Но то, что мне самому представлялось красивым в стихах и в разнузданном звонкими словами воображении, то в обыденности тогда являлось вовсе в другом свете. Да и не мог же я в самом деле хоть иногда не видеть, что ничего, в сущности, я особенного со всеми своими страстями и запутанностями в них не представляю и что все это было уже миллионы раз пережито до меня другими, и так же и даже еще гораздо лучше меня воспето ими и в стихах и в драмах. И скучно становилось тогда от всего. Но еще страшнее были минуты, иногда посещавшие меня, когда, оставшись один и немного очнувшись от угара, которым опьянял себя среди людей, вдруг поистине ничего не находил в себе: кто я и что я — и не находил уже в себе никаких нравственных устоев, на которые бы мог опереться, чтобы удержать себя от любого приходившего в голову поступка..... Ужели уж так пал я, ужасался я даже и тогда иногда. Убийство воспевалось в то время в некоторых декадентских течениях, к которым я был причастен, и врывалось уже в жизнь все учащавшимися террористическими актами. Почему и не убийство. Убить девушку, упорно не уступавшую моим желаниям и уже заподозренную мною в чувствах к другим, девушку, которую любил, и это казалось красивым. Простите, братья, что это пишу, но пишу, чтобы показать всю глубину своего падения, и падения, близкого не мне одному. Бывали минуты, когда отсутствие смелости ко всему уже начинало казаться мне слабостью в полном смысле этого слова. А Ницше, страшно сказать, безумец Ницше был моим любимым философом. В действительности же, как я теперь понимаю мое тогдашнее состояние, строгий ангел-хранитель все же еще не вовсе покидал меня, как не покидал Он и никого из нас, хотя мы и не видим Его. Он и берег меня еще от окончательного падения. Бессилие победить Его и бессилие победить свои страсти — вот что было мое то безнадежно нерешительное состояние.

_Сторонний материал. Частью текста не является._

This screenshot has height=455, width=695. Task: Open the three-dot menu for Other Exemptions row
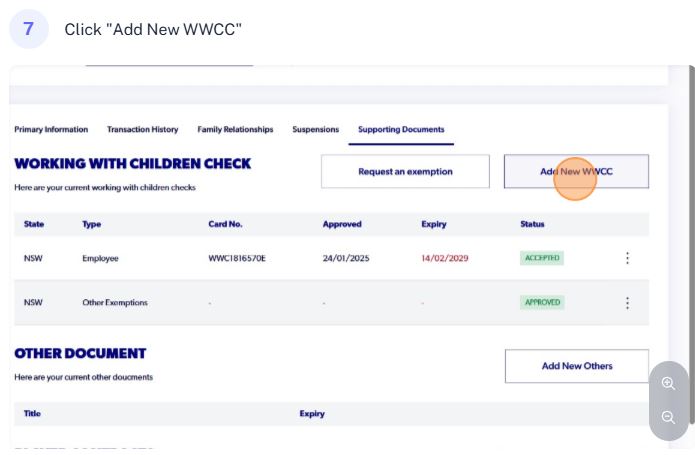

Но в 1905 году уж так больше продолжаться не могло. В этом году страх мой за себя, страх за то, чтоб не остаться мне мелким и холодным камешком пошлой обыденщины жизни, где и писанье стихов и какая-нибудь служба мне казались скучным и пустым переливанием из пустого в порожнее, и шли вразрез всем ницшеанским мечтам, чтобы быть сильными, смелыми победителями жизни. Страх этот как будто бы совпадал и с тем, что переживалось всеми в образованном обществе в это время. Раскаты грома войны достигали и Петербурга. Лучше уж гроза, лучше уж что-нибудь, чем это мертвое спокойствие пошлости. Может быть, и многие сердца сжимались в это время такой жаждой грозы. Так, мысль броситься в революцию родилась у меня на улицах Петербурга 9 января 1905 года, когда, влекомый больше всего, конечно, любопытством, я бродил среди растерянных рабочих и видел кровь их, слышал возглас мести, даже и сам чуть не был убит у Полицейского моста на Невском.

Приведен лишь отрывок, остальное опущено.